I like them so much that, last week, I made a special trip to Reading to see an exhibition about them.

It’s at the Museum of English Rural Life, which is part of the University of Reading, home of the Ladybird Book historical archive.

Entry is free, but they have missed a trick because they could generate a lot of money - and why not do it for charity? - by installing a kind of swear box, into which you would be obliged to put in a pound, every time you point at one of the books and say: “We had that one.”

Believe me, you can’t stop yourself.

It would also act as a kind of tax on people who were spoilt rotten when they were growing up.

Far be it from me to put my wife in that category (especially as today is her birthday), but in the end I had to tell her to stop pointing out which Ladybird books she had when she was a girl, because the score was over 20.

I suppose I should have expected as much from someone who not only had Buckaroo, Kerplunk and Hungry Hungry Hippos to play with, but even Mouse Trap.

This was at a time that me and my twin brother had to share Subbuteo on a home-made pitch, with nine players on each side and goals held together with Sellotape.

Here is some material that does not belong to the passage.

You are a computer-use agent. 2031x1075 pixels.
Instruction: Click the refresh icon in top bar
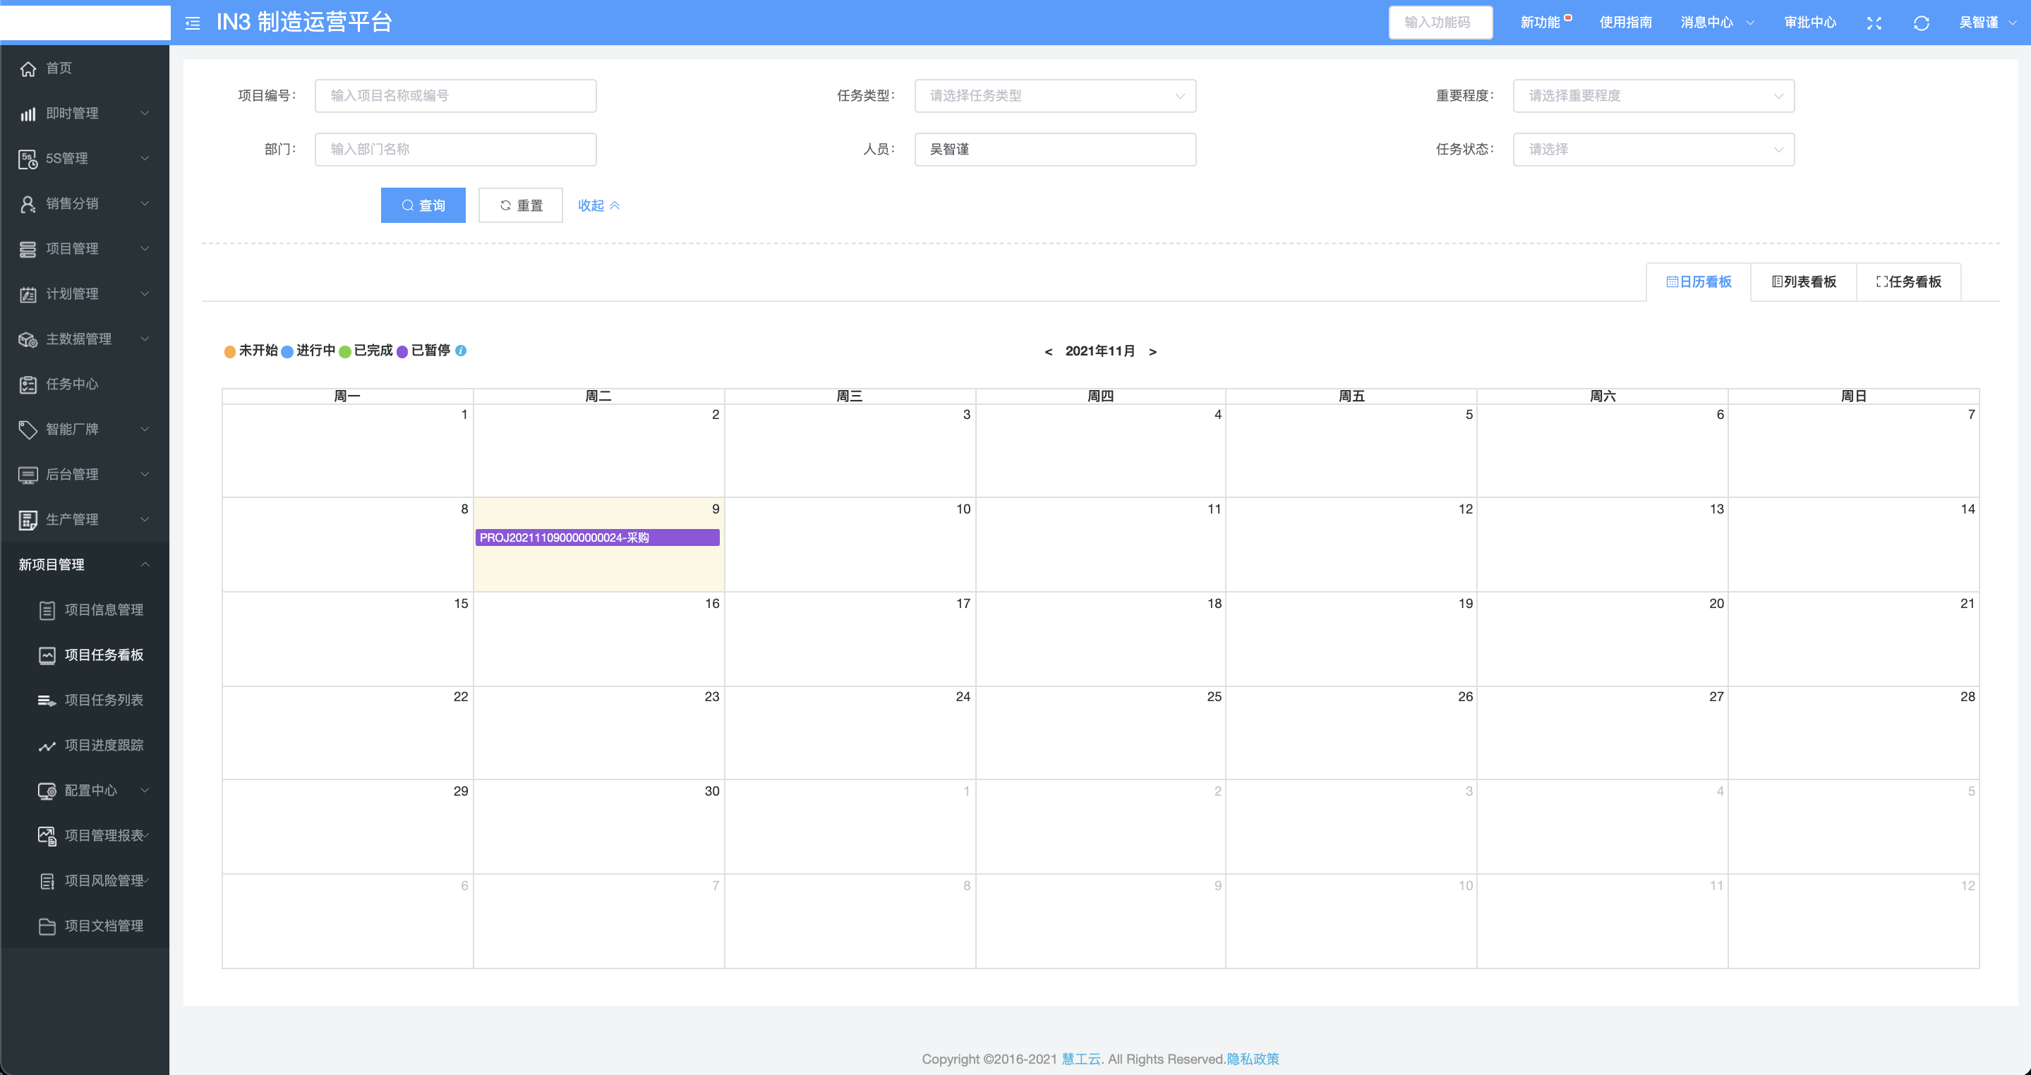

It was the same story with the Ladybird books because we only had three: The Story of Football, The Story of Cricket and Nursery Rhymes.

Although we were sport crazy, it was the Nursery Rhymes one that I remember most vividly, because I was absolutely captivated by the artwork, which is always so accomplished in Ladybird books.

What really intrigues me about them is how simply drawn they are, giving the impression that if you tried to paint those pictures yourself, you could, when the reality is you have to be gifted to be able to produce something that looks so easy.

I should add that the bad news about the Ladybird exhibition in Reading is it is tiny and, to be honest, not worth a special trip. But the good news is the museum it is housed in is a real gem, and a visit is two or three hours well spent.

While we were looking at the books, it struck me that my own and my wife’s overall nostalgia for the books were more or less equal, but because hers was spread over more than 20 books, while mine was spread over just three, book for book it was a far more sentimental trip for me than it was for her.

And it occurred to me that that may be why I am so nostalgic for things and obsessed with owning objects (usually of little market value), and treasured them so much when I was younger.

What we had was mostly governed by what our parents could afford, and while we didn’t go without, I now think I benefited from not having too much.

Then again, my wife may have had far more toys and books that me, but she hasn’t turned out too bad such a bad old stick in the long run.

So it would be tempting to spoil her on her birthday, but she has already treated herself to a new coat and is insisting I don’t get her anything too expensive to go with it.

I wish she had told me this before I bought her those Ladybird fridge magnets in the museum shop.